It was a brilliant idea to couple these works, as the contrast between the two of them creates sparks. Here we have the rare opportunity to revisit the work of two classic choreographers: Mikhail Fokine (The Firebird) and Bronislava Nijinska (Les Noces). Both of them recaptured old Russia, but in very different ways. Fokine's Firebird is a tale of the supernatural – fantastic and yet full of human interest. In contrast, Nijinska's Les Noces is about just plain folks – two Russian villagers, actually – getting married, but the ballet's implications are anything but quotidian.

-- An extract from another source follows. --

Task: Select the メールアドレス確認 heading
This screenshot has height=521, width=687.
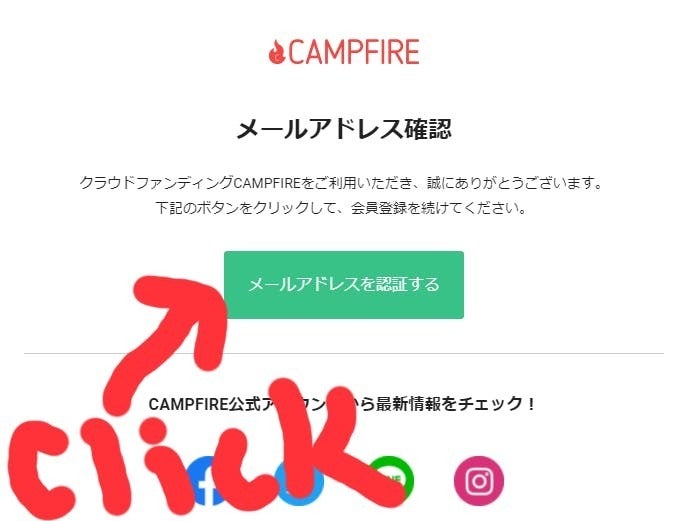Action: click(344, 129)
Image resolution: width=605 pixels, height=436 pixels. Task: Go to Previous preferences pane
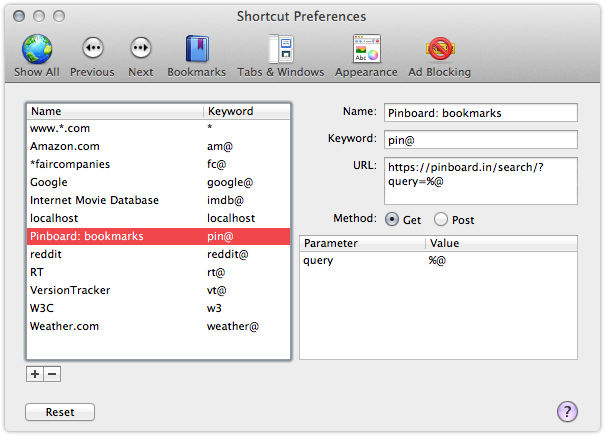92,50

The Firebird's tale is told not just through dance but through the face. In fact, one could remove the dancing entirely and still follow the plot. Benjamin, Cope, and Rosato don't have traditionally beautiful faces, but they do have beautiful expressions, and they create their characters out of tiny elements – a shy smile, a gesture with the wrist, an anxious look, and so on. The viewer is immediately interested in these fairy tale figures as a result. Fokine's light touch makes it easy to appreciate the ballet on several levels. On first viewing, I thought his Firebird was creepy. Next time through I frequently found myself laughing aloud – not with ridicule but with delighted sympathy. This Firebird makes me want to weep and laugh in equal measure, and any production that walks such a tightrope is worthy of attention. My only reservation is with the ballet's finale, which seems to say that the Beautiful Tsarevna has simply traded one imprisonment for another in marrying Ivan Tsarevich. Am I reading too much into Rosato's frozen looks? The standout performance is Benjamin's fluttering, fascinating Firebird, although Drew's Kostcheï is a marvel of ghoulish humor.
Firebird's expressive faces are tellingly replaced by the uniformly grave and expressionless faces in Les Noces; all the emotion comes from the next down. This is because Nijinska appears to have conceived of this ballet as a work of terror – Le Sacre du printemps updated in a Russian village. Part of the terror comes from conformity; if individual character was important in The Firebird, it is completely stifled in Les Noces. The end of the ballet resembles nothing less than Fritz Lang's Metropolis, as the corps de ballet executes its brusque gestures in synchrony, like a school of fish or termites in a nest. These characters, particularly those in the wedding party, are trapped in a ritual from which they must not deviate – not just for their good but for the good of the community. What makes Les Noces difficult to dance is that there are basically just five steps, but the permutations and combinations are, for all practical purposes, endless, and keeping them straight seems to require a robotic mind. Actually, the perfect performance of Les Noces demands a ballet company of robots, all moving in perfect unison and with blank looks on their faces. Something tells me Stravinsky and Nijinska (Vaslav Nijinsky's sister, by the way) would have approved of this. In contrast to their counterparts in The Firebird, Yanowsky and Pickering are absolutely gorgeous, with model-beautiful faces. They are the Ken and Barbie of the Russian steppes, but with their smiles wiped off for good. In the end, Les Noces is as disturbing as The Firebird is comforting.
One special feature of the DVD is a quick but interesting look at The Royal Ballet's rehearsals. The other is an interview with David Drew, not only The Firebird's Kostcheï, but a company member when Nijinska taught The Royal Ballet Les Noces in the 1960s. Drew is a wonderful raconteur in his anecdotes about what it was like to work with the bizarre choreographer, who could barely move, and whose favorite mode of communication seemed to be grunting, and a language – neither Russian nor English apparently – incomprehensible to nearly all.
Carewe's conducting is not particularly brilliant, but it is dancer-friendly. The audio and visual components of this DVD are excellent; surround sound is available for those so equipped. One small misstep on the part of BBC Opus Arte was superimposing The Firebird's plot synopsis (with stills from the production) over Stravinsky's introductory music. Surely the ballet's creators wanted this music to set the scene, not to be used as background music.